(Collected data entries)
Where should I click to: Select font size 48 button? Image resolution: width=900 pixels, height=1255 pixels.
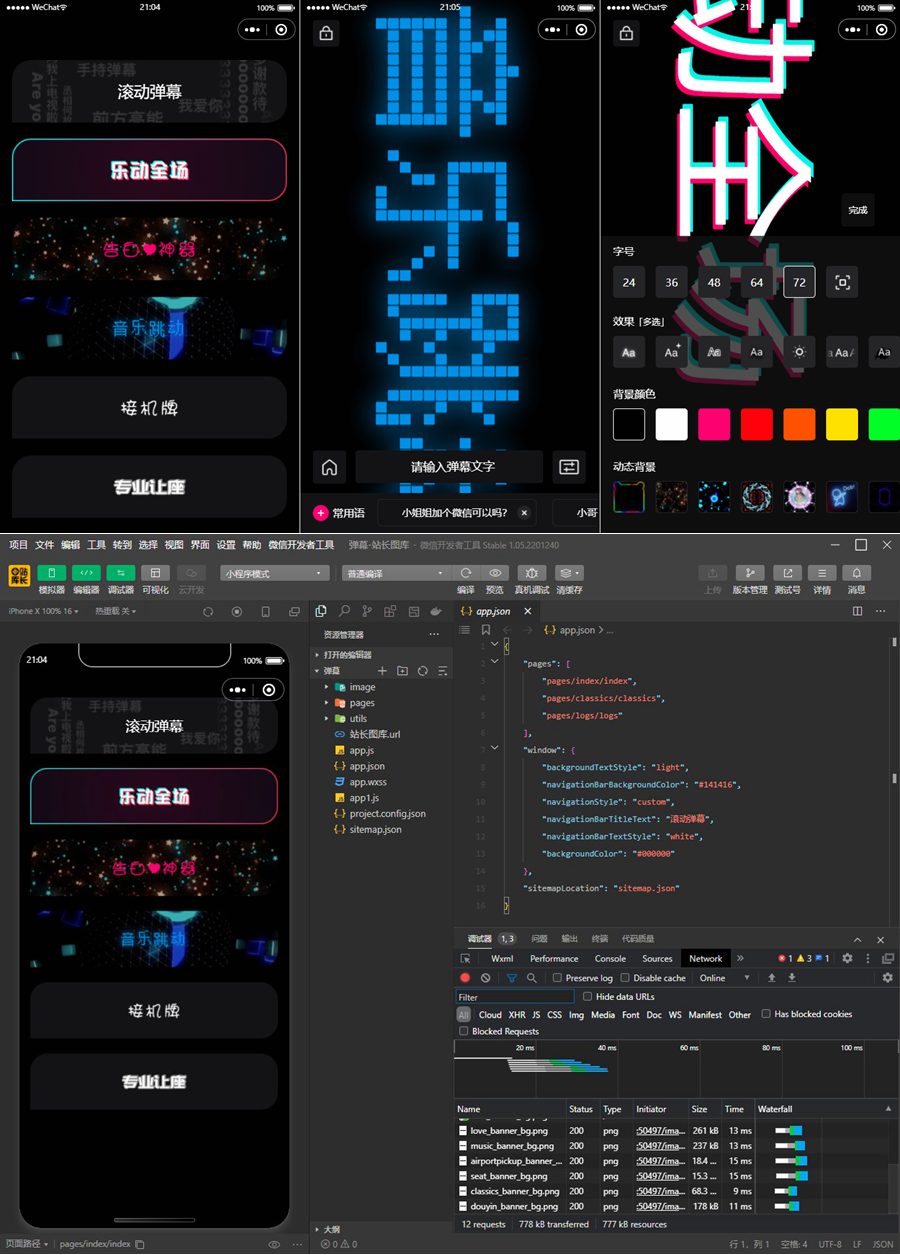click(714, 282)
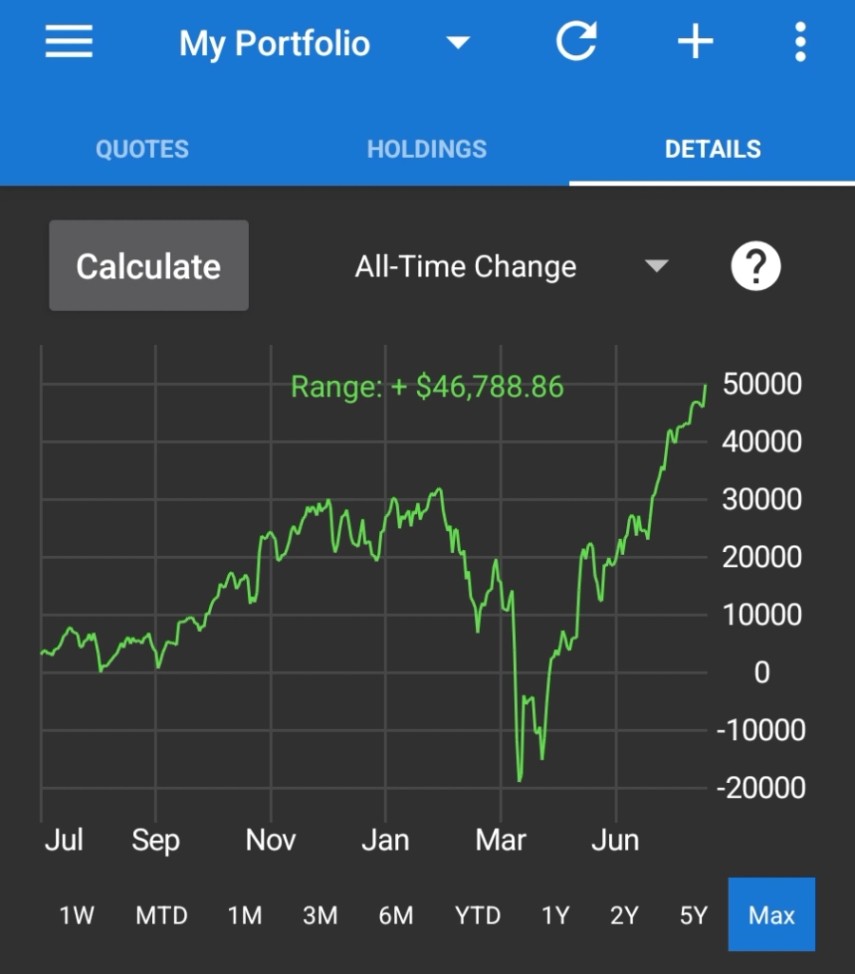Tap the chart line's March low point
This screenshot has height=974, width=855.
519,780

__EXERCISE DIRECTIONS__: Print each entry above exactly. The pictures should not be printed.

__OUTPUT BELOW__:
Where should I click to: Select font size 48 button? Image resolution: width=900 pixels, height=1255 pixels.
click(714, 282)
Tap the chart line's March low point
This screenshot has height=974, width=855.
519,780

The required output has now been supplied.